Estudante na Paulicéia, ligara-se a um condiscípulo que decorava os pontos de exame cantarolando-os com música de ópera. Perdeu posições para não se separar do pai, um velho de cabeça a John Ruskin. Teve as suas aventuras juvenis e, metendo-se com a mulata Leonor, fez-se pai de um garoto a que deu o nome de uma das personagens simpáticas do “Coração” de De Amicis.
Atirou no bacharel Melo Matos, que o esbofeteara. Gostava muito de vinho, mas, ao casar-se, prometeu à boníssima dona Lucinda, portuguesa, filha do ator Montedônio, que não mais se excederia nas libações. E ainda vejo daqui o prazer voluptuoso com que, numa refeição qualquer, levantava ele o copo e respirava o néctar adorado, de que não mais podia abusar.
Aos domingos, no bairro do Fonseca, em Niterói, espairecia com as irmãs, uma delas viúva do poeta paranaense Dias da Rocha Filho, piraquara adotivo.
Morando em Gragoatá, não abandonou sua casa nem ante a ameaça de bombardeio, num período de revolta, não quis deixar a biblioteca onde livros novos se estragavam ao contato de livros bichados.
Advogado aberrantemente honesto, insurgia-se contra os seus constituintes, à menor suspeita de patifaria destes. Sílvio Romero e Capistrano de Abreu estimavam-no, visitando-o sempre.
Sabia tanto que nos fatigava ao explicar-nos qualquer assunto, tais as minúcias com que se expandia. Custando a ir ao essencial, falava com quem está acutilando e parecia fazer balançar a barca da Cantareira.
Atrapalhava os ingleses de Icaraí com a sua erudição inglesa e os padres se aturdiam ante os seus conhecimentos teológicos.
Usando, invariavelmente, roupa do mesmo feitio, tinha a boca meio torta e os dedos como que iodados pelo cigarro.
Malbaratou-se em tarefas secundárias, sem nada deixar que o imponha aos de hoje. Mas eu posso depor sobre o que ele significou para a nossa cultura.

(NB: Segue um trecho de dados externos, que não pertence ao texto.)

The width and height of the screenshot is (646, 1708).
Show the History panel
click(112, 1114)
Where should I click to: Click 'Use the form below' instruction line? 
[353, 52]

Foi o bastão de muito cego das letras. Jamais o apanhei em erro, por mínimo que fosse, e o “Bezerra disse” equivalia a sentença inapelável, quase a dogma papalino.
Preferindo ler a escrever, José entrava pela madrugada de livro em punho. Catolicíssimo, detestou desfiles de escoteiros, reuniões de rotarianos, e era doido por procissões.
Diante da desarrumação de sua vida, a esposa foi quem dirigiu a casa onde se sucediam os filhos e os encargos se avolumavam. Dona Lucinda perdoava-lhe evangelicamente os furores nativistas. Bezerra adorava o Laet, mas, sabendo ser também jardineiro dos seus rancores, não ia com outro católico, o Antônio Felício dos Santos.
Nem lhe faltavam momentos paradoxais. Foi germanófilo veemente na guerra de 14 a 18 e, no entanto, passou todos os anos da guerra a ler autores ingleses, especialmente a poetisa Browning, de quem possuía umas quinze edições. Crente ortodoxo, lia Voltaire, chamando-o de canalha, mas indo até o fim do volume, deliciado. Foi ele o instigador dos primeiros trabalhos do sociólogo Oliveira Viana, que aliás nunca se lhe mostrou suficientemente grato.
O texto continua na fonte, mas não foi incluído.